Bu yılın sonuna doğru Partimizin on üçüncü kongresini yapacağız. İllegal iken 10 kongre yapmıştık. Bu ise legaliteye geçtiğimizden bu yana üçüncü kongremiz olacak.
Kongrelerin siyasi partilerin mücadelesindeki önemini uzun uzadıya anlatmaya gerek yok. Kısaca söylersek. Siyasi partilerin olmazsa olmazlarından olan kongreler, partilerin iki kongre arasında yaptıklarının değerlendirildiği ve geleceğe yönelik politika ve hedeflerin belirlendiği kurumlardır.
Çalışmalarımızla ilgili raporumuz kongreye sunulacak ve delege arkadaşlarımız değerlendirilecekler. Ben partimizin legaliteye çıktığı dönemdeki şartlara, bugüne kadar yaşanan siyasi gelişmelere kısaca değineceğim. Çünkü özellikle bizim gibi Kürdistani siyasi partilerin faaliyetlerini daha ziyade içinde bulunulan siyasi ortam ve gelişmeler belirliyor.
Onuncu Kongremizden bu yana
Onuncu Kongremiz 2014 yılında yapıldı. Kongremizin toplandığı dönemde Kürd sorunu sadece Türkiye’nin değil aynı zamanda Ortadoğu’unun siyasi gündeminde önemli bir yer tutuyordu. Kürdler (özellikle de Güney Kürdistan’daki ulusal yapı) mücadele ve fedakârlıkları sayesinde bölgedeki siyasi gelişmelerde dikkate alınan aktör haline gelmişlerdi. Bölgeye yönelik Kürdsüz denklem kurulamıyordu (Bugün de öyledir).
Türkiye’de ise Kürd sorunu düzenlenen konferans ve panellerde konuşuluyor, sorunun siyasal ve barışçıl çözümü daha yüksek sesle dile getiriliyordu. “Çözüm Süreci” ağır aksak da olsa devam ediyor, “Kürdistan” adı, Erdoğan ve hükümet yetkililerin ağzından düşmüyordu. Kürdistan Bölge Başkanı Mesud Barzani Diyarbekir’de “Kürdistan Başkanı” olarak karşılanıyor, çatışmasızlık ve nisbi demokratik ortamın yardımıyla kültürel etkinlikler ve sivil toplum örgütlenmesi yaygınlaşıyordu. Güney Kürdistan’daki Bağımsızlık Referandumu ve sonuçları tüm Kürdistan’da olduğu gibi Kuzey kürdistan’da büyük bir çoşku ve heyacan yaratmıştı.

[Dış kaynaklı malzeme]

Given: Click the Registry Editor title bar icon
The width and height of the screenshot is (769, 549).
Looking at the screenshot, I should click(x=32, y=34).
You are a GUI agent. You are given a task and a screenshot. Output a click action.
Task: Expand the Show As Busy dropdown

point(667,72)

Bu olumlu şartlar uzun sürmedi. Kuzey Kürdistan’da, önce çözüm sürecini mezara gömen “hendek savaşı” başladı. Kürd ulusal kurtuluş mücadelesine ve haklı davasına hiç bir katkısı olmayan, aksine büyük zararlar veren “hendek savaşı” süreci ve sonrasında Türk devleti kuruluş kodlarına döndü. Başta Sur, Nusaybin, Gever ve Cizre olmak üzere birçok Kürd yerleşim birimi yerle bir edildi, onbinlerce Kürd evsiz kaldı. Demokratik hak ve özgürlükler budandı, yurtseverler hedef tahtasına konuldu. Siyasi partiler ve sivil toplum örgütlerinin etkinlikleri yasaklandı, binlerce yurtsever insan sudan bahanelerle tutuklandı.

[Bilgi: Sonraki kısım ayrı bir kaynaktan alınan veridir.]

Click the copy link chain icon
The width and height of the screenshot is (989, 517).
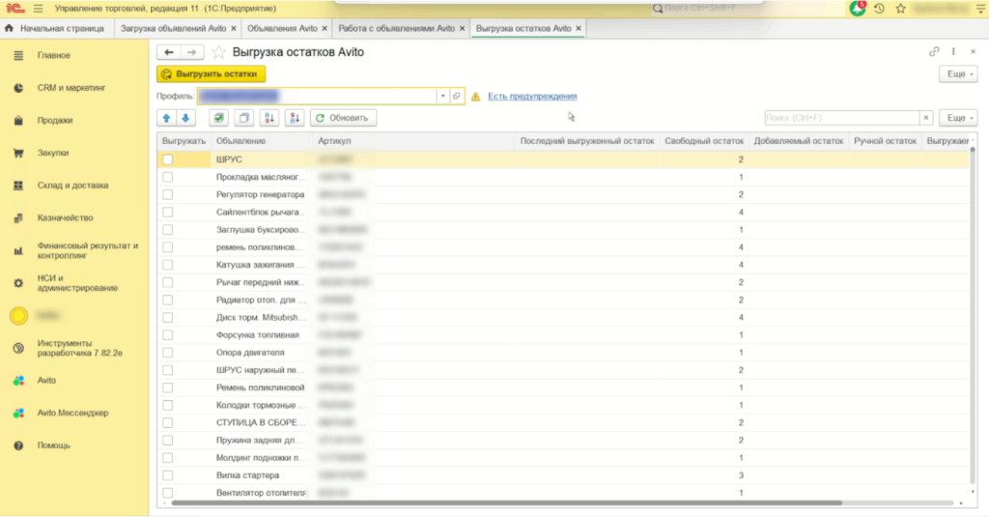click(x=934, y=52)
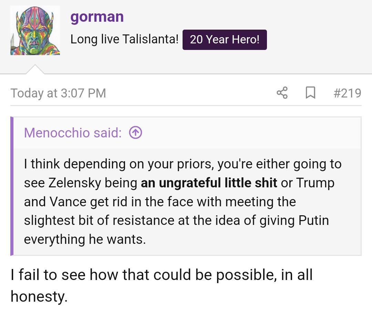Click the bold phrase in the quote
372x311 pixels.
pos(209,183)
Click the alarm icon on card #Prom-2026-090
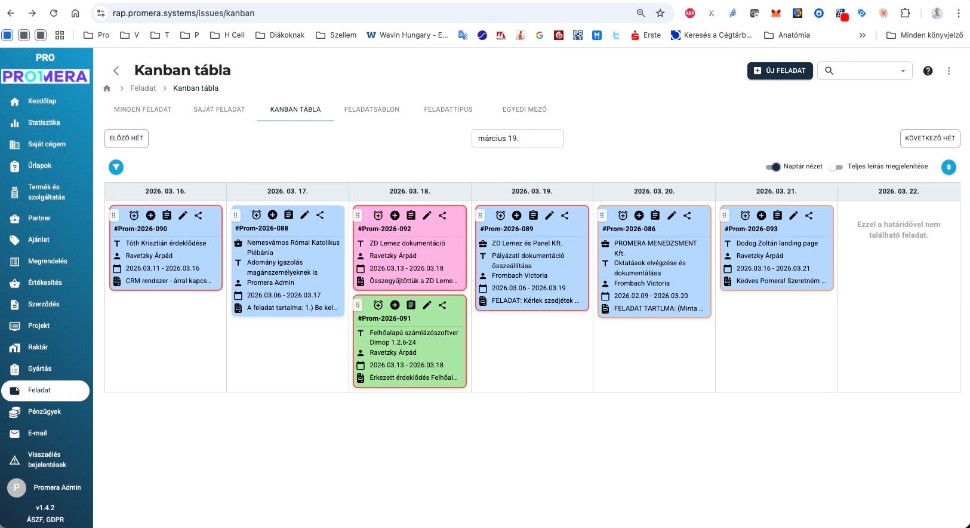Viewport: 970px width, 528px height. (x=134, y=216)

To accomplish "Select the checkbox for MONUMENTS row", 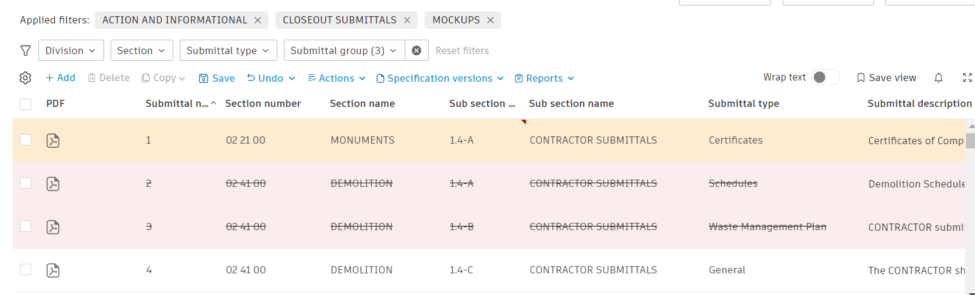I will tap(26, 140).
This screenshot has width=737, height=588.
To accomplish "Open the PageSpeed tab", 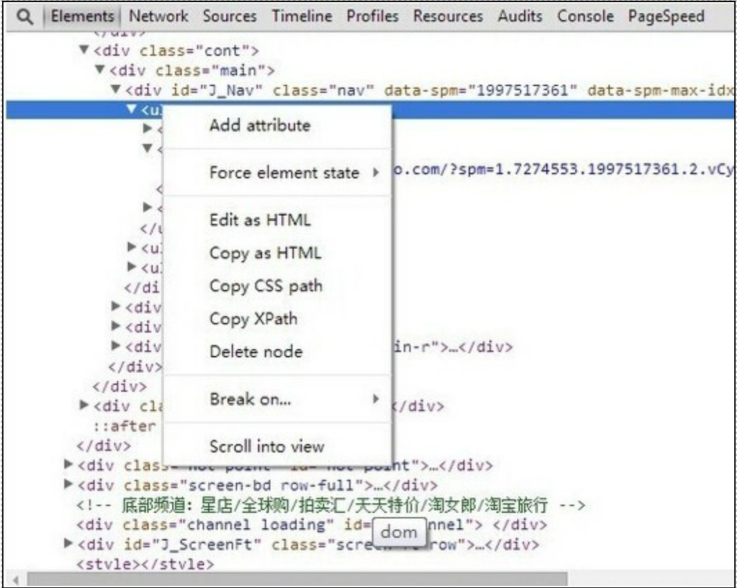I will 666,17.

AK Parti hükümetinin kucağında ve desteği ile daha da büyüyen, her istemi hükümet tarafından yerine getirilen Fetullah Gülen Cemaati’nin başarısız darbe teşebbüsü hükümet için bulunmaz fırsatlar sundu. Darbe bahanesiyle Olağanüstü Hal ilan edildi, ülke Kanun Hükmünde Kararnameler (KHK) ile yönetilmeye başlandı. Darbe teşebbüsü sonrası çıkardığı “mill görüş” gömleğini tekrar giyen Erdoğan hükümeti, iktidarını sürdümek için MHP’yle, ulusalcılar ve İttihat Terakki’nin sürdürücüsü olan kesimlerle işbirliği yaptı.
KHK vasıtasıyla onbinlerce demokrat ve muhalif insan işinden edildi. Yüzlerce muhalif kurum, kuruluş ve derneğin kapısına kilit vuruldu, basın yayın organları kapatıldı. Valilerin birer padişah haline geldiği OHAL döneminde siyasi faaliyetler valiliklerce yasaklandı.

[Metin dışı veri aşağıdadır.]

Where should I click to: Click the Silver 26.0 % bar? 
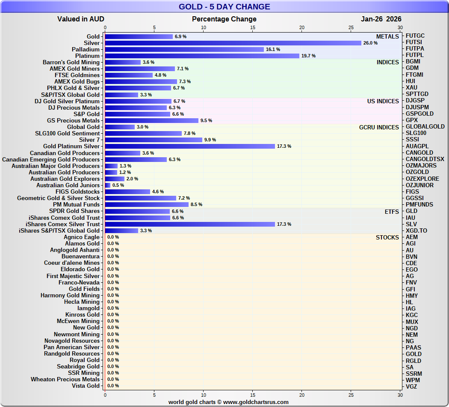click(233, 43)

25 Eylül Bağımsızlık Referandum’undan kısa bir süre sonra Haşdi Şabi güçleri, ABD silahlarıyla ve ABD’nin gözleri önünde Güney Kürdistan’a saldırdı, Kerkük’ü işgal etti. Haşdi Şabi’nin Zaho ve Hewlêr’e yönelik askeri harekatı Pêşmerge güçlerinin direnişi sonucu engellendi. Kuşkusuz bu durum Referandum’un halk arasındı yarattığı heyecan ve coşkuyu önemli ölçüde etkiledi, moral bozukluğuna yol açtı.
Tüm bunlar yetmezmiş gibi, Türk ordusu değişik adlar altında düzenlediği askeri operasyonlar sonucu başta Afrin olmak üzere Batı Kürdistan’ın bir bölümünü işgal etti.
İşgal ettiği bölgelerde yaşayan Kürdleri, işbirlikçileri vasıtasıyla ata baba topraklarından atan, Kürdlere yönelik işlenen insanlık suçlarına karşı sessiz kalan devlet, tam bir işgalci gibi davranıyor ve Batı Kürdistan’ın demografik yapısını değiştirme politikasını uyguluyor.
Benzeri politikayı Güney Kürdistan’da da hayata geçirmek isteyen AK Parti iktidarı, PKK varlığı bahanesiyle Güney Kürdistan’a yönelik başlattığı saldırı ve işgal hareketini de sürdürüyor.
Partimiz legal alanda kurulduğunda yukarıda izah etmeye çalıştığım zorlu şartlarla yüz yüze geldi ve bu şartlar altında çalışmalarını başlattı.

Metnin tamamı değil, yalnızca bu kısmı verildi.